This will select one representative frame out of every 100 frames.

-vsync 0 preserves the source timestamps.

-frame_pts 1 encodes that timestamp in the output filename. So, if your video is 24 fps, and output filename is out322.png, then that frame was taken from timestamp 322/24 = 13.41s of the video.

These are the relevant functions in the filter,

The filter works with packed 8-bit RGB pixel frames i.e.

R1G1B1R2G2B2R3G3B3...

Each frame's histogram is calculated as follows,

// update current frame RGB histogram
for (j = 0; j < inlink->h; j++) {
    for (i = 0; i < inlink->w; i++) {
        hist[0*256 + p[i*3    ]]++;
        hist[1*256 + p[i*3 + 1]]++;
        hist[2*256 + p[i*3 + 2]]++;
    }
    p += frame->linesize[0];
}

For each pixel, three array elements' values are incremented. Their index being the color values (adjusted as per data layout shown above) of those pixel components.

Then, the average histogram of a cluster is calculated.

// average histogram of the N frames
for (j = 0; j < FF_ARRAY_ELEMS(avg_hist); j++) {
    for (i = 0; i < nb_frames; i++)
        avg_hist[j] += (double)s->frames[i].histogram[j];
    avg_hist[j] /= nb_frames;
}

For each component color value, their count over all frames is averaged.

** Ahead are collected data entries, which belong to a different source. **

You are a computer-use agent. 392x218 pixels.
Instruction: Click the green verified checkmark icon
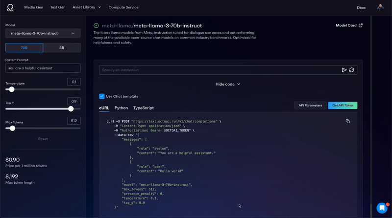click(x=97, y=25)
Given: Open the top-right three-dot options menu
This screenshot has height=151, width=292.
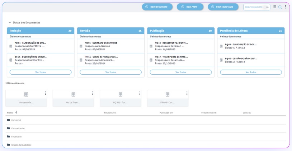Looking at the screenshot, I should pyautogui.click(x=286, y=7).
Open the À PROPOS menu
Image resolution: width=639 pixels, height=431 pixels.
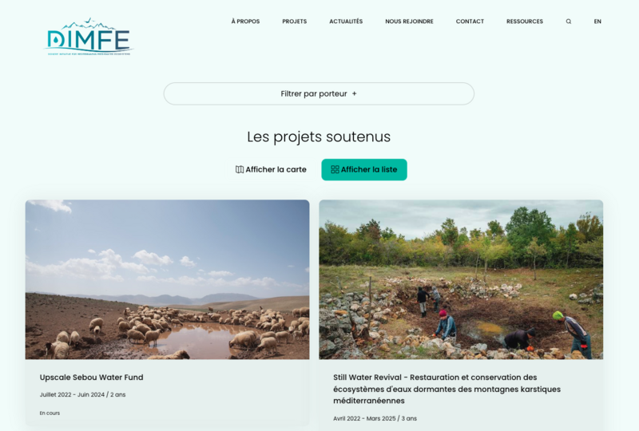pos(245,22)
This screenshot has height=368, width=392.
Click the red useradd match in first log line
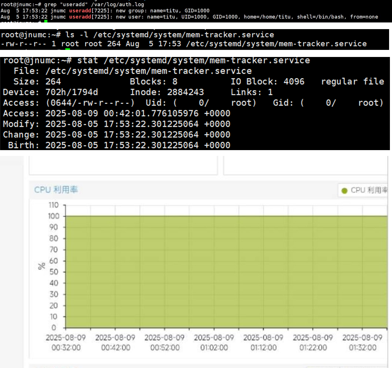(80, 10)
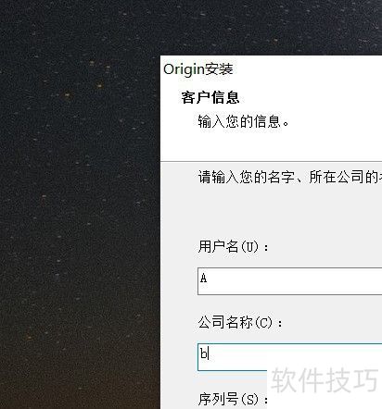Viewport: 382px width, 409px height.
Task: Focus the 公司名称 text box
Action: pos(290,357)
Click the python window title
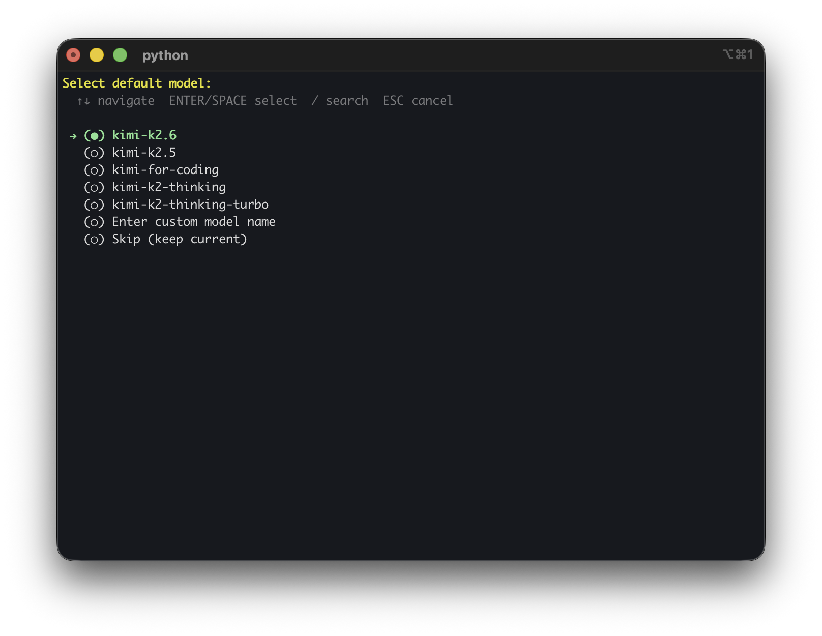This screenshot has width=822, height=636. point(165,55)
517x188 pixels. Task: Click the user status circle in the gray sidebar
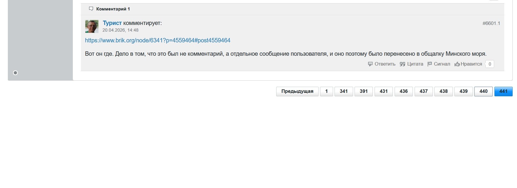(x=15, y=73)
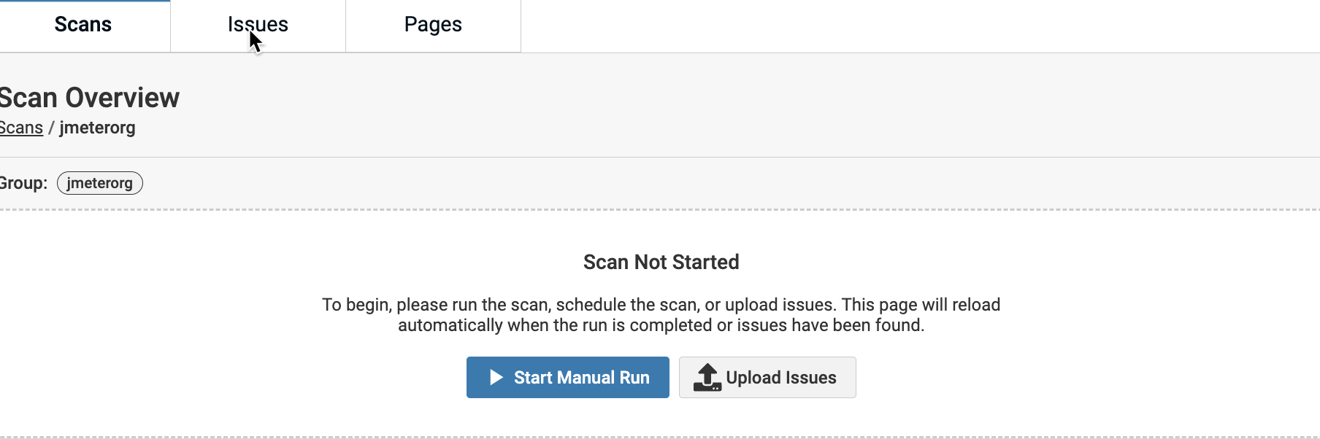The image size is (1320, 439).
Task: Click the Upload Issues button text
Action: (x=780, y=378)
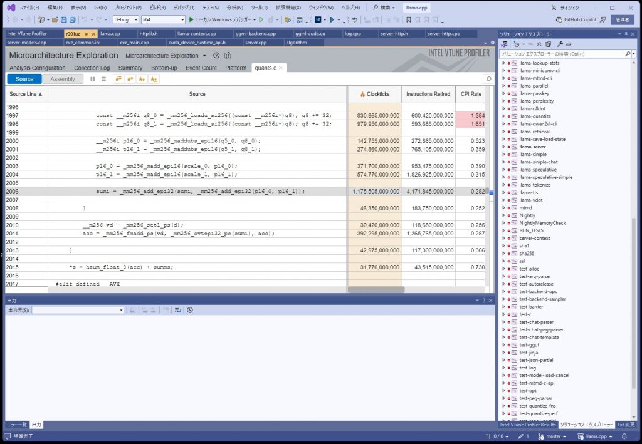The height and width of the screenshot is (444, 642).
Task: Click the Clockticks column header
Action: tap(375, 94)
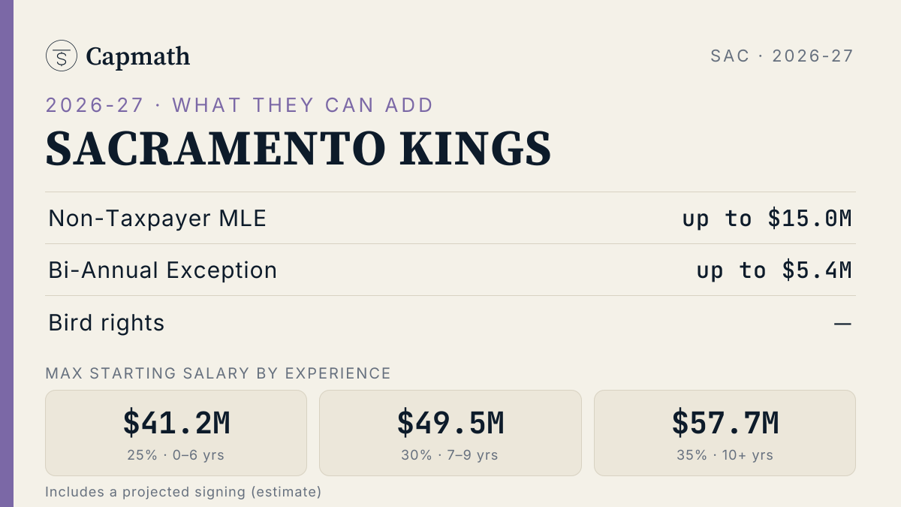This screenshot has height=507, width=901.
Task: Click the purple accent bar on left edge
Action: click(x=7, y=253)
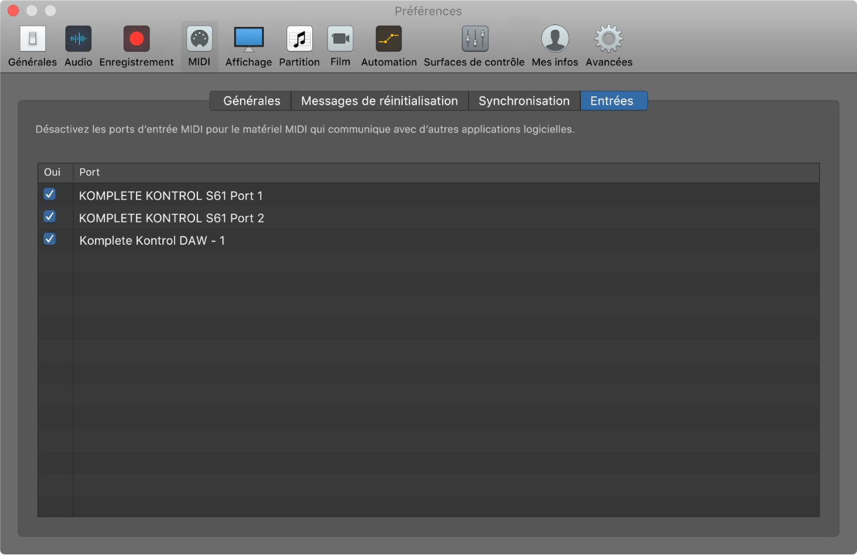Select the Film camera icon
This screenshot has height=555, width=857.
tap(340, 39)
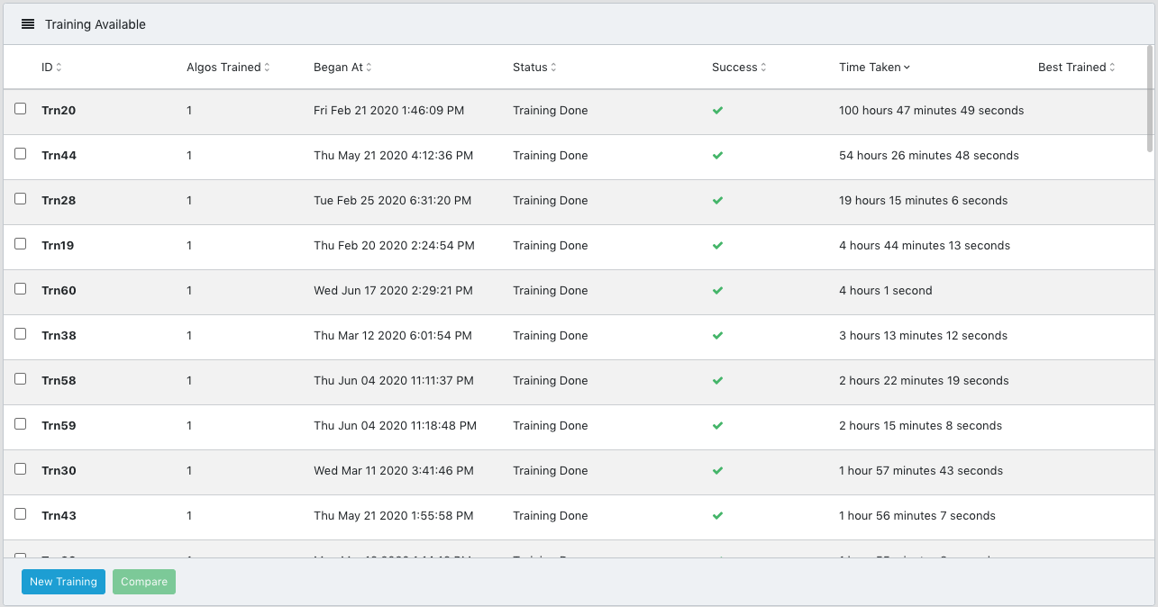Click the Time Taken column header
Image resolution: width=1158 pixels, height=607 pixels.
pyautogui.click(x=869, y=68)
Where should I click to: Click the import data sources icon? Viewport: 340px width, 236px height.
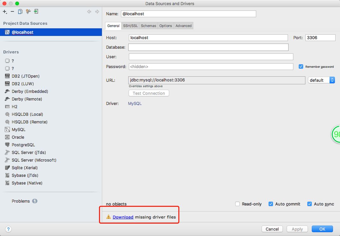tap(36, 11)
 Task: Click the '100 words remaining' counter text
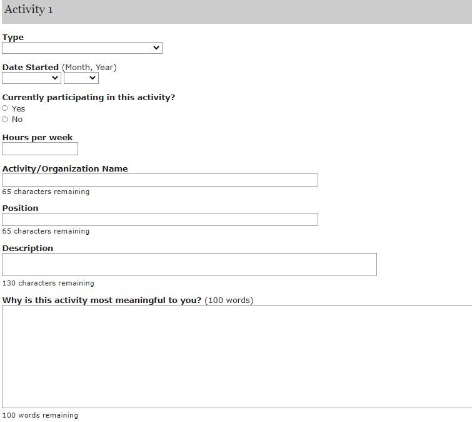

Then the 'best' frame is chosen,

// find the frame closer to the average using the sum of squared errors
for (i = 0; i < nb_frames; i++) {
    sq_err = frame_sum_square_err(s->frames[i].histogram, avg_hist);
    if (i == 0 || sq_err < min_sq_err)
        best_frame_idx = i, min_sq_err = sq_err;
}

where the sum of squared errors is as follows

for (i = 0; i < HIST_SIZE; i++) {
    err = median[i] - (double)hist[i];
    sum_sq_err += err*err;
}

HIST_SIZE = 3 x 256 = 768.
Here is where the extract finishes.